*YOUR TASK*.
From the entries below, transcribe exactly the lines between the line holding "halo@gamaagrosejati.co.id (82, 2150)" and the line holding "J'achète (237, 419)", inclusive; skip all other lines.

*EXTRACTED ENTRIES*.
>>

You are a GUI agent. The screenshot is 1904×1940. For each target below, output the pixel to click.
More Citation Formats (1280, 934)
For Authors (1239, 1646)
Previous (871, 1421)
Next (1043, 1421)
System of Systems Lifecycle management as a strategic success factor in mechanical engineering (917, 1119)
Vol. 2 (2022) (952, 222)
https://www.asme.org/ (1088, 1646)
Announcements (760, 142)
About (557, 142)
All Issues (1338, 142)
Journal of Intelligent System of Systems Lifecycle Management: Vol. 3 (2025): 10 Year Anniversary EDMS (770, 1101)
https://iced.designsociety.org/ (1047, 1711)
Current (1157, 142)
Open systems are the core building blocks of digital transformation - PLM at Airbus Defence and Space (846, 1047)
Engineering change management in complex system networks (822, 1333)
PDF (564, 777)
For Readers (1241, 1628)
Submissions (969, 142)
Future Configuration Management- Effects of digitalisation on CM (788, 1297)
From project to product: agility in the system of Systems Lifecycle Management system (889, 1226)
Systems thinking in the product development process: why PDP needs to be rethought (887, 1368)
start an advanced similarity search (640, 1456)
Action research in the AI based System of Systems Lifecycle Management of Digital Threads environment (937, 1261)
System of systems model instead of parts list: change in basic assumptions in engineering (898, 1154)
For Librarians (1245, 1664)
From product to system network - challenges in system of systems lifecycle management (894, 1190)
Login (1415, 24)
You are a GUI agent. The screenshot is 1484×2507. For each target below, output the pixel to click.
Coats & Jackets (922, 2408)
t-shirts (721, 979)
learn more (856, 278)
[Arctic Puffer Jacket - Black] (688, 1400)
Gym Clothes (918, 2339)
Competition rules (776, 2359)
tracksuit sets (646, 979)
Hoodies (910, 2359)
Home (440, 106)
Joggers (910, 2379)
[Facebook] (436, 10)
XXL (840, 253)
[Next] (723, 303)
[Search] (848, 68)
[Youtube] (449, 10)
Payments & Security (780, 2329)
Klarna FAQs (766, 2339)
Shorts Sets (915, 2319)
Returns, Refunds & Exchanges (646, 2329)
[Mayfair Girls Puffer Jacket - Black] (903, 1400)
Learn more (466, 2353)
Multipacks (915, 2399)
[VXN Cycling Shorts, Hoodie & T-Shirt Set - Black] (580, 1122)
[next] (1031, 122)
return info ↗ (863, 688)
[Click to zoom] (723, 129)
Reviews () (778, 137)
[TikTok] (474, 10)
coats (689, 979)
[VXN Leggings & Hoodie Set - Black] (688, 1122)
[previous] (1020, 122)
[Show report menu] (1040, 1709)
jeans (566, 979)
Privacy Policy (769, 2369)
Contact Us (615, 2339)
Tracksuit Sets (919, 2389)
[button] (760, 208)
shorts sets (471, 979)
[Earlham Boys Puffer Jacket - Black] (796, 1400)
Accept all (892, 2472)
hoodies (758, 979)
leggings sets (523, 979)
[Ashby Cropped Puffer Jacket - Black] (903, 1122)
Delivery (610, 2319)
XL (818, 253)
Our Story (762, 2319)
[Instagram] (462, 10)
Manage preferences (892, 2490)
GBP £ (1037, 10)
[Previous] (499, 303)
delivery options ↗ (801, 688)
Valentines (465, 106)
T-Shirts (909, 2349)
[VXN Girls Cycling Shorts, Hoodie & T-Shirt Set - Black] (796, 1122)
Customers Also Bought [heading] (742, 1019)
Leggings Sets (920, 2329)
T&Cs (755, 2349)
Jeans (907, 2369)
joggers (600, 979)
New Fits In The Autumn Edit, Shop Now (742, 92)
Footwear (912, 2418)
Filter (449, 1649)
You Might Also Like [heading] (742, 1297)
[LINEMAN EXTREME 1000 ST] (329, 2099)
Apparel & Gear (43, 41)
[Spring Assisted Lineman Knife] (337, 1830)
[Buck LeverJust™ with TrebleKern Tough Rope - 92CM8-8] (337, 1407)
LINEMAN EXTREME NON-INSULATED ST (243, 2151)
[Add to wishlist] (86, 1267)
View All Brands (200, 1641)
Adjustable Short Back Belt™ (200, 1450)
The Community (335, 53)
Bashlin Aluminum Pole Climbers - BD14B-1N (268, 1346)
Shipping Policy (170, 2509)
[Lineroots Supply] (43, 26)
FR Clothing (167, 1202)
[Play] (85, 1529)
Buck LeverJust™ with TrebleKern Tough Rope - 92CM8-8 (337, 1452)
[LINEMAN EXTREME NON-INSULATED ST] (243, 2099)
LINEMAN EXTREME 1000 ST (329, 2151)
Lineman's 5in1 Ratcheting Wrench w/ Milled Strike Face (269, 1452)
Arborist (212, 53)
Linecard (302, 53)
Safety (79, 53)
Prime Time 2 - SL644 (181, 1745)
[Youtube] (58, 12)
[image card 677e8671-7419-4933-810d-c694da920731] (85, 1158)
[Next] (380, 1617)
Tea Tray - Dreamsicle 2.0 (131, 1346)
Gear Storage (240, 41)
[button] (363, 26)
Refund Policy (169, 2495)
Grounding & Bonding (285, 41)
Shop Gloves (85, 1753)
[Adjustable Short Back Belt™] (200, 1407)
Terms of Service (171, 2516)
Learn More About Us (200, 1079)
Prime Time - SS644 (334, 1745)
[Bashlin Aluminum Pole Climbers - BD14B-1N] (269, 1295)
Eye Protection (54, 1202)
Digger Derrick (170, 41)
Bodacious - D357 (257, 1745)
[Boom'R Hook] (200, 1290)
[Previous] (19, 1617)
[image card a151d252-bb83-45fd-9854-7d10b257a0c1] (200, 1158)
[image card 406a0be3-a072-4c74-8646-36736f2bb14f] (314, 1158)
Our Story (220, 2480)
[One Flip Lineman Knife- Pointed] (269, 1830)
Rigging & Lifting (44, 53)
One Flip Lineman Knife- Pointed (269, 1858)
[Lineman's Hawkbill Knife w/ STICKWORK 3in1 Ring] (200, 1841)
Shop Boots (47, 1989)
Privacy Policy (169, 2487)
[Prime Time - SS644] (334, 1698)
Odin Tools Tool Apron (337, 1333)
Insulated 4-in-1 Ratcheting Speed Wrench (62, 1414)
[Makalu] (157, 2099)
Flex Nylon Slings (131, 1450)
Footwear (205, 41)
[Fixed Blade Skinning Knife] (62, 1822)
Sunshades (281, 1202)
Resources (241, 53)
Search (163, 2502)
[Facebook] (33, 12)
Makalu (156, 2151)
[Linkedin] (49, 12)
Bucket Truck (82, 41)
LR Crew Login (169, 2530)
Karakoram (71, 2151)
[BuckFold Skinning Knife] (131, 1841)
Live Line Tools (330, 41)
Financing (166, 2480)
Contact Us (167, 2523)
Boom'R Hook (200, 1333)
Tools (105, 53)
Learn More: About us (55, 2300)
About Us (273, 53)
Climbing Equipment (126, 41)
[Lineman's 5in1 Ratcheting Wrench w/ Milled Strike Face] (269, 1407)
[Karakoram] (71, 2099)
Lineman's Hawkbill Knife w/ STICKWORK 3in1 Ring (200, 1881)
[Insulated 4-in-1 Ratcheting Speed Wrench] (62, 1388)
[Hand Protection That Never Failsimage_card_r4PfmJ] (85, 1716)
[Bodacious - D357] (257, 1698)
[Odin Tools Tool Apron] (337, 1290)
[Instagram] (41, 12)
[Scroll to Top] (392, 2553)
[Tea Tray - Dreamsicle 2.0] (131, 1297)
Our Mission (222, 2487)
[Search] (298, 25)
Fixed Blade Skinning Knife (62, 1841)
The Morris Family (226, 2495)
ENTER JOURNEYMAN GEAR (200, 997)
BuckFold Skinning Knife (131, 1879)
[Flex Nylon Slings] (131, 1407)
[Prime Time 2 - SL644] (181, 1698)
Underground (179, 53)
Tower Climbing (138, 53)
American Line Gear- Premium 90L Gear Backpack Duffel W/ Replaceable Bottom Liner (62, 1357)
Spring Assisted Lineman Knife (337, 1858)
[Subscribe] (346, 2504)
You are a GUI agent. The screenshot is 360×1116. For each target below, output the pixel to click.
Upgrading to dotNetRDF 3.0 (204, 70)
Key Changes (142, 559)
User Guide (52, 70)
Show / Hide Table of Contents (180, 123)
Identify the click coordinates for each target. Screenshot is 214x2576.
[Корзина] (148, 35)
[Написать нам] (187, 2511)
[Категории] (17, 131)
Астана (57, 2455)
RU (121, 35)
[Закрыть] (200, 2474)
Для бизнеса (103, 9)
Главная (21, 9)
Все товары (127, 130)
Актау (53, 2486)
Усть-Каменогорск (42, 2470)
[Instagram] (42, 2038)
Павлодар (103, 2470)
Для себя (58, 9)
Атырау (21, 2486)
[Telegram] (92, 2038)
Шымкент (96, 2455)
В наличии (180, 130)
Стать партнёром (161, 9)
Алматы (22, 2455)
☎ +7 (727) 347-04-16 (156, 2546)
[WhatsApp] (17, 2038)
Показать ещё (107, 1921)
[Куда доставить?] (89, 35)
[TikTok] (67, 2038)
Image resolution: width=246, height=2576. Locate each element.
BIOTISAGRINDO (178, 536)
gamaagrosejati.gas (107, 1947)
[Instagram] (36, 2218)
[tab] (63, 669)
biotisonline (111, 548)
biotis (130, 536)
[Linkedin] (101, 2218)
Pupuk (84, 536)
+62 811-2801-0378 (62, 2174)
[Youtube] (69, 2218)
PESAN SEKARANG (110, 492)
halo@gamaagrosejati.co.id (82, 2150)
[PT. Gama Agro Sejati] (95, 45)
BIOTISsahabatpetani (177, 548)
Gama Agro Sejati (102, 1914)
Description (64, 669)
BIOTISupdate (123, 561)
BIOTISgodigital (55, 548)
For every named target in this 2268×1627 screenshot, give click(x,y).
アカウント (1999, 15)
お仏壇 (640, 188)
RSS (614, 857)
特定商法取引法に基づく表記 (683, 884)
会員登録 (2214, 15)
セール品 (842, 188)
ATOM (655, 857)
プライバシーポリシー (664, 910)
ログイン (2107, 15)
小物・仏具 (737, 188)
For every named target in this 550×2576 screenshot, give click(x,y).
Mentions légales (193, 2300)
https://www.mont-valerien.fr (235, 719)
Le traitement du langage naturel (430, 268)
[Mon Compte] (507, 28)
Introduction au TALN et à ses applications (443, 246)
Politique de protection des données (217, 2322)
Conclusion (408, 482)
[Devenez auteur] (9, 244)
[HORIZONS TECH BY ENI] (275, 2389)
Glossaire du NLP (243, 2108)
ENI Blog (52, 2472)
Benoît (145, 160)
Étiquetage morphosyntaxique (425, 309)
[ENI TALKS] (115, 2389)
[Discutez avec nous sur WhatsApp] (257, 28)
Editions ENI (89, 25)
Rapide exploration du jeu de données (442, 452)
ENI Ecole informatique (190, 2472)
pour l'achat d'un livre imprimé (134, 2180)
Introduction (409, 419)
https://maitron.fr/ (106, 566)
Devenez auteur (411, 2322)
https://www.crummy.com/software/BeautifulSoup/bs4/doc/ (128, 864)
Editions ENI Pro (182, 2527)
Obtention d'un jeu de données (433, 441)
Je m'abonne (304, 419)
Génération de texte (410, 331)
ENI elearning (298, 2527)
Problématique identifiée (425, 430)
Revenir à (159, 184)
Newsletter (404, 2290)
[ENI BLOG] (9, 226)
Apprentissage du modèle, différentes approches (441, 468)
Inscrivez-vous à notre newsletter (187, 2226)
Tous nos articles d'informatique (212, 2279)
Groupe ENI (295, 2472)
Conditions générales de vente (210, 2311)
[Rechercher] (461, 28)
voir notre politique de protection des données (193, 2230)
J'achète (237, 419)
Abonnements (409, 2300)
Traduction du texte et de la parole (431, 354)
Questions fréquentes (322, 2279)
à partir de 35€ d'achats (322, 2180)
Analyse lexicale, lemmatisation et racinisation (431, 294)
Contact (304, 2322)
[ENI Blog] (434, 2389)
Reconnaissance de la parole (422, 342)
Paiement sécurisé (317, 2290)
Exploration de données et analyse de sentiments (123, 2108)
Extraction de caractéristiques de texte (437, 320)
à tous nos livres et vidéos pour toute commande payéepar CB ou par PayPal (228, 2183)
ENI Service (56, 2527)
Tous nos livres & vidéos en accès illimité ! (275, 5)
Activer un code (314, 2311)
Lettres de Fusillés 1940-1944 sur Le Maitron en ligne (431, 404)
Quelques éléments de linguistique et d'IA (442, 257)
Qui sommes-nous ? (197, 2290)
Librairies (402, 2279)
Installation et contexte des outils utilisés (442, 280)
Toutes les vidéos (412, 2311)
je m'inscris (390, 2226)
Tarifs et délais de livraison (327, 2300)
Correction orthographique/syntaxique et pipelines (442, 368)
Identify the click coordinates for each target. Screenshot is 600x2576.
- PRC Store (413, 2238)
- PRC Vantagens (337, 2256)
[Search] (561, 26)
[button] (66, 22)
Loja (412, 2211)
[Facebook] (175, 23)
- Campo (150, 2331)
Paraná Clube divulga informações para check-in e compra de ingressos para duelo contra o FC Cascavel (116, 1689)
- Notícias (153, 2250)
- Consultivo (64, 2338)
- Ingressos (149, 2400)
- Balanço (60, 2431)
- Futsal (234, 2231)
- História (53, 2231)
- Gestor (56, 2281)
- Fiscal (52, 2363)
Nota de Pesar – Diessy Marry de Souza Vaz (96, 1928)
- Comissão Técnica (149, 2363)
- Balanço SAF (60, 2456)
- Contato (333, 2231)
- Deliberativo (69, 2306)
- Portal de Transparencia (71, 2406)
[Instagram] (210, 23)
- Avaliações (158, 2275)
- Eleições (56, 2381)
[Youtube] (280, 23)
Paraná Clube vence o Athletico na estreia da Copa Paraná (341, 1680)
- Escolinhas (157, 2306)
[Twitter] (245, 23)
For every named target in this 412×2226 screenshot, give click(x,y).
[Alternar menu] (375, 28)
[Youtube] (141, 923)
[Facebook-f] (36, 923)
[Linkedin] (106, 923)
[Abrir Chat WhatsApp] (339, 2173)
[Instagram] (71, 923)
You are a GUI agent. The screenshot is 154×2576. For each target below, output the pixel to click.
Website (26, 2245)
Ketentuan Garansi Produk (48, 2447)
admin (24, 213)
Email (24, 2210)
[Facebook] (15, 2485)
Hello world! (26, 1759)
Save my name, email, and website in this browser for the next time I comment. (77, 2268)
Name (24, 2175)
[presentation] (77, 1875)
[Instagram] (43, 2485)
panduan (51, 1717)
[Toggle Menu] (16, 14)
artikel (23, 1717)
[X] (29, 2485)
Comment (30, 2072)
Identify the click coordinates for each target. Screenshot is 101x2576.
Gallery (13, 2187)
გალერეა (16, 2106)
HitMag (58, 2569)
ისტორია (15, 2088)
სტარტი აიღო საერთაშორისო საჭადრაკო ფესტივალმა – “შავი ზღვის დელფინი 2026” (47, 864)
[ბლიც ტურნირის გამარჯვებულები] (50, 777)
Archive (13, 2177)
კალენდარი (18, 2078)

<<

*SOLUTION FOR THIS TASK*.
halo@gamaagrosejati.co.id (82, 2150)
[PT. Gama Agro Sejati] (95, 45)
BIOTISsahabatpetani (177, 548)
Gama Agro Sejati (102, 1914)
Description (64, 669)
BIOTISupdate (123, 561)
BIOTISgodigital (55, 548)
For every named target in this 2268×1627 screenshot, give click(x,y).
アカウント (1999, 15)
お仏壇 (640, 188)
RSS (614, 857)
特定商法取引法に基づく表記 (683, 884)
会員登録 (2214, 15)
セール品 (842, 188)
ATOM (655, 857)
プライバシーポリシー (664, 910)
ログイン (2107, 15)
小物・仏具 (737, 188)
For every named target in this 550×2576 screenshot, give click(x,y).
Mentions légales (193, 2300)
https://www.mont-valerien.fr (235, 719)
Le traitement du langage naturel (430, 268)
[Mon Compte] (507, 28)
Introduction au TALN et à ses applications (443, 246)
Politique de protection des données (217, 2322)
Conclusion (408, 482)
[Devenez auteur] (9, 244)
[HORIZONS TECH BY ENI] (275, 2389)
Glossaire du NLP (243, 2108)
ENI Blog (52, 2472)
Benoît (145, 160)
Étiquetage morphosyntaxique (425, 309)
[ENI TALKS] (115, 2389)
[Discutez avec nous sur WhatsApp] (257, 28)
Editions ENI (89, 25)
Rapide exploration du jeu de données (442, 452)
ENI Ecole informatique (190, 2472)
pour l'achat d'un livre imprimé (134, 2180)
Introduction (409, 419)
https://maitron.fr/ (106, 566)
Devenez auteur (411, 2322)
https://www.crummy.com/software/BeautifulSoup/bs4/doc/ (128, 864)
Editions ENI Pro (182, 2527)
Obtention d'un jeu de données (433, 441)
Je m'abonne (304, 419)
Génération de texte (410, 331)
ENI elearning (298, 2527)
Problématique identifiée (425, 430)
Revenir à (159, 184)
Newsletter (404, 2290)
[ENI BLOG] (9, 226)
Apprentissage du modèle, différentes approches (441, 468)
Inscrivez-vous à notre newsletter (187, 2226)
Tous nos articles d'informatique (212, 2279)
Groupe ENI (295, 2472)
Conditions générales de vente (210, 2311)
[Rechercher] (461, 28)
voir notre politique de protection des données (193, 2230)
J'achète (237, 419)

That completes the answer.